Kodak to stop making cameras

GlobalPost
The World

Eastman Kodak Co., which brought photography buffs the Brownie in 1900 and the Instamatic in 1963 before inventing the digital camera, will stop making cameras in the first half of this year, the company announced today.

Kodak filed for Chapter 11 bankruptcy protection last month and is attempting to sell or license all of its businesses that lose money, according to the Wall Street Journal.

More from GlobalPost: Eastman Kodak, storied American camera maker, files for Chapter 11 bankruptcy (VIDEO)

In 2010, Kodak was in seventh place in digital-camera sales behind manufacturers like Nikon and Samsung Electronics Co, according to market research firm IDC, Reuters reported.

The company plans to license its brand to other manufacturers of digital cameras, pocket video cameras and digital picture frames, according to the Los Angeles Times. Kodak is betting its future on consumer and commercial printers, and plans to focus its consumer business on online and retail-based photo kiosks, desktop inkjet printing and camera accessories and batteries, the Wall Street Journal reported.

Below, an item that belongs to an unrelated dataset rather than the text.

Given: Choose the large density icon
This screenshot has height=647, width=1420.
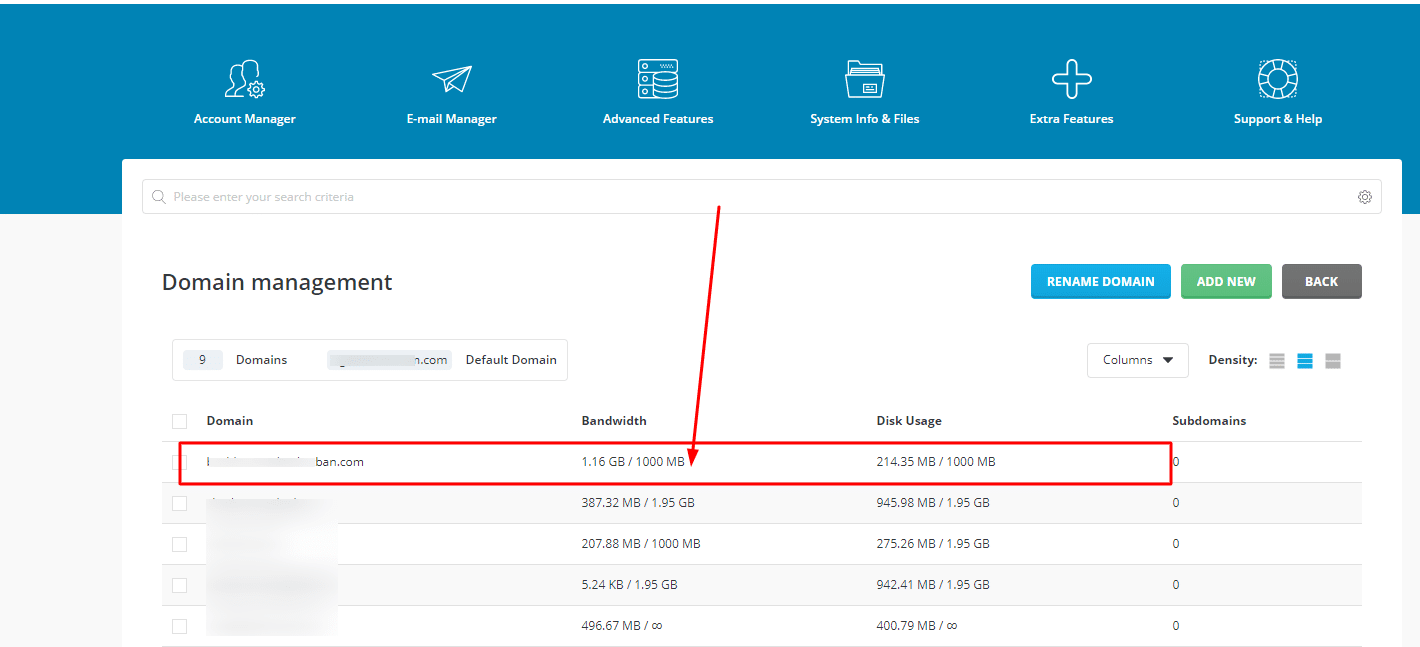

The company will take a charge of about $30 million to leave the camera business, but expects to save more than $100 million in annual operating costs, the LA Times reported. The move will entail "significant" job losses, Kodak said, according to Reuters.

"Getting out of a market that's declining rapidly ... is probably a good idea," NPD analyst Stephen Baker told Reuters. US camera sales fell about 20 percent in 2011 from 2010, he noted.

But Steve Sasson, a former employee who invented the digital camera in a Kodak laboratory in 1975, told the Wall Street Journal it was unwelcome news. "Of course I'm saddened by it," he said. "We had a long history of enabling people to capture pictures."